But with or without visuals that are moving and interesting, this story, in any incarnation, is all about the characters. In that, TheatreWorks has struck gold. Myers gives the wacky widow a hometown feel, slightly more flower child (in her buskin boots) than feisty renegade radical. Jones has written her softer"You're so fragile" is Harold's gateway to the kissand Myers makes her eminently huggable.
In the beginning, Harold only lives life internally. Outwardly, he's still mother's dress-up doll, a poor smothered rich boy. Shelley's sensitive portrayal gives early Harold the personality of an inventor-geek in sore need of a lifetime membership to the Society for Creative Anachronism. Harold's way of "acting out" is to stage painstakingly researched enactments of self-destruction. Costume designer Cathleen Edwards starts Harold out in three-piece suits, throttling, Windsor-knotted ties and neck-chaffing collars. Under Maude's influence, as his attire devolves from three- to two-piece suits to plaid dress pants to, finally, casual jeans, Shelley judiciously lets stiff, repressed Harold Chasen unfold into exuberant, infatuated Harold ready to act on the world.
Jones' play favors a looking-for-love Harold, toning down the more subversive idea that the adult world has few answers to offer suicidal teen angst. But Jones also handles the way youth blends into age with admirable gentleness and wonder, especially in the lyrics to "Two Sides of a River." However, the choice of musical styles in the Broadwayesque Joseph Thalken jars at almost every turn (where are White Stripes when you need them?), stifling the spirit of the story. This music melts edgy angst into baleful yearning and plasters over "quirky" as if it can't wait to pull a Mrs. Chasen number on the beautifully misfit themes. (The story of a suicidal, attention-seeking geek teen and an almost 80-year-old free-spirited car thief who briefly share something like puppy love is so not The Little Mermaid.)
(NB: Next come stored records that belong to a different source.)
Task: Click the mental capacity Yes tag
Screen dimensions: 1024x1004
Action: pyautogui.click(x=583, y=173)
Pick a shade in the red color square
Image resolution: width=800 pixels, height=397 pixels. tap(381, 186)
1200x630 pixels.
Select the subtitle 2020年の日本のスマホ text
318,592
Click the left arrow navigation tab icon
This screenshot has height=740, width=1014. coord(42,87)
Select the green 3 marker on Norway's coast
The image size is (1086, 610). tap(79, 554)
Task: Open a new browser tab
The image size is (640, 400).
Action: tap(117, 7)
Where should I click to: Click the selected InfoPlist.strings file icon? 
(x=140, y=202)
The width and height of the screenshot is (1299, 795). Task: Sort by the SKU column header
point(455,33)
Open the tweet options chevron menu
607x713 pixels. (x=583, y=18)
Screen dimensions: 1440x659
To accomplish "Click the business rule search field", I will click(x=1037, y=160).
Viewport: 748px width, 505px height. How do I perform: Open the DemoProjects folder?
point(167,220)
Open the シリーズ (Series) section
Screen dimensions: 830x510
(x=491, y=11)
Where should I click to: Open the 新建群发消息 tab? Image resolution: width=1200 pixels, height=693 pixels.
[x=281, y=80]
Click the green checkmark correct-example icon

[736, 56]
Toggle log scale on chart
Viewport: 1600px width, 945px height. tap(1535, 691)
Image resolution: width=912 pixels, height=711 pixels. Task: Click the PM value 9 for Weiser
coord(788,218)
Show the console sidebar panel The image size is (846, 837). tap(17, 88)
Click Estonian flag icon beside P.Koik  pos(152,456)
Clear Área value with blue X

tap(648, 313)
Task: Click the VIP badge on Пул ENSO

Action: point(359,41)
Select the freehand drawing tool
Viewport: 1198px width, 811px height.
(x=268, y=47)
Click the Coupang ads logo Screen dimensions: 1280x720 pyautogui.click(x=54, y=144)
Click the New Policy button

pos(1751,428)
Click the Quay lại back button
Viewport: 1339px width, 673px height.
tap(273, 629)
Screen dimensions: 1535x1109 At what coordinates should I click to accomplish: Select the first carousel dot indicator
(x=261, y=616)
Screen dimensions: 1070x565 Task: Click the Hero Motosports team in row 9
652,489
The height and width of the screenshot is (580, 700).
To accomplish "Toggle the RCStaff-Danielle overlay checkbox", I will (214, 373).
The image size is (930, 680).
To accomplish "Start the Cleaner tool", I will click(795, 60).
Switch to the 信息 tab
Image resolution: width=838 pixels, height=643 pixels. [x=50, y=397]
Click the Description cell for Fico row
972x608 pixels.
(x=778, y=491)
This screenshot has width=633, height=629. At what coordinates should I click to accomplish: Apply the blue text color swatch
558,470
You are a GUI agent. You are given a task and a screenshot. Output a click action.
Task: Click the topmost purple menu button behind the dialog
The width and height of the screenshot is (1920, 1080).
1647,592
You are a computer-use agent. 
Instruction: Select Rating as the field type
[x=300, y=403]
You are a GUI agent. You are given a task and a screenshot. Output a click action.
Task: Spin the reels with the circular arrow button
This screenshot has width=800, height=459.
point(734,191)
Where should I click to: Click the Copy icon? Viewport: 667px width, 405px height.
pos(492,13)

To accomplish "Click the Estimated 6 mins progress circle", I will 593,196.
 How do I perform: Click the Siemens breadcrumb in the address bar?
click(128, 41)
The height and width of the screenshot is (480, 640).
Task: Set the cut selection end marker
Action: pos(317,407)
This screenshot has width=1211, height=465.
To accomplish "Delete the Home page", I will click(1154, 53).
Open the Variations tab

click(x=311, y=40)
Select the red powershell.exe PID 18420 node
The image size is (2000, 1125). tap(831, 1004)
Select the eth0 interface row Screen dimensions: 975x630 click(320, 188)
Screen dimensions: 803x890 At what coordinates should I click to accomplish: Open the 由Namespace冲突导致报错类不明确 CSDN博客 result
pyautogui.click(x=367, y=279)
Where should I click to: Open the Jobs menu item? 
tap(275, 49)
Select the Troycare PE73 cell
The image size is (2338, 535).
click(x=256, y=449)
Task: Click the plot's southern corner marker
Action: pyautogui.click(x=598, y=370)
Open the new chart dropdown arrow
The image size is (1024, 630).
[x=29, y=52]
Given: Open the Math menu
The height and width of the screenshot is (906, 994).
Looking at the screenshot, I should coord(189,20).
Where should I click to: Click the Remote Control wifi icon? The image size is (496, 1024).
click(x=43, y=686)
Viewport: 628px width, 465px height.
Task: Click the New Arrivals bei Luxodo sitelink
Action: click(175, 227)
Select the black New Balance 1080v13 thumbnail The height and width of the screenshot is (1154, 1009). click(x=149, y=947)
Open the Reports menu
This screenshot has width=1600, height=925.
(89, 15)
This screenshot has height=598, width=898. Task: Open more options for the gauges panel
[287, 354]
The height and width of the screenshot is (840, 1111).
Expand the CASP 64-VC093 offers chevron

But this cast is perfectly capable of swimming upstream. On opening night, Alison Ewing as Sunshine, a melodramatic actress whose sensual cup spilleth over, brought the audience to a roar when she outdid Harold in dramatic mock-suicide. And Alice Vienneau was delicious as Harold's self-absorbed mom, Helen Chasen (more props to Cathleen Edwards for the stunning black-and-white outfit). Vienneau is great in "Mirror, Mirror," a juicy dressing-table lament that begins "Mirror, mirror on the wall, when did my bosom start to fall?" (The music actually works here.) Daniel Marcus also drew applause when he came out as everything from a motorcycle cop to a martinet ex-military man to a priest, who gets into singing duels with his altar boy (Ewing)here, too, the baroque liturgical music works.
In spite of the rest of the music, it's a totally engaging production that includes a fun explosion, a hanging, severed-hand special effects and loving detail in the set pieces for Maude's home, down to a decorative dress form with bunt pan head and two cooking-pot breasts.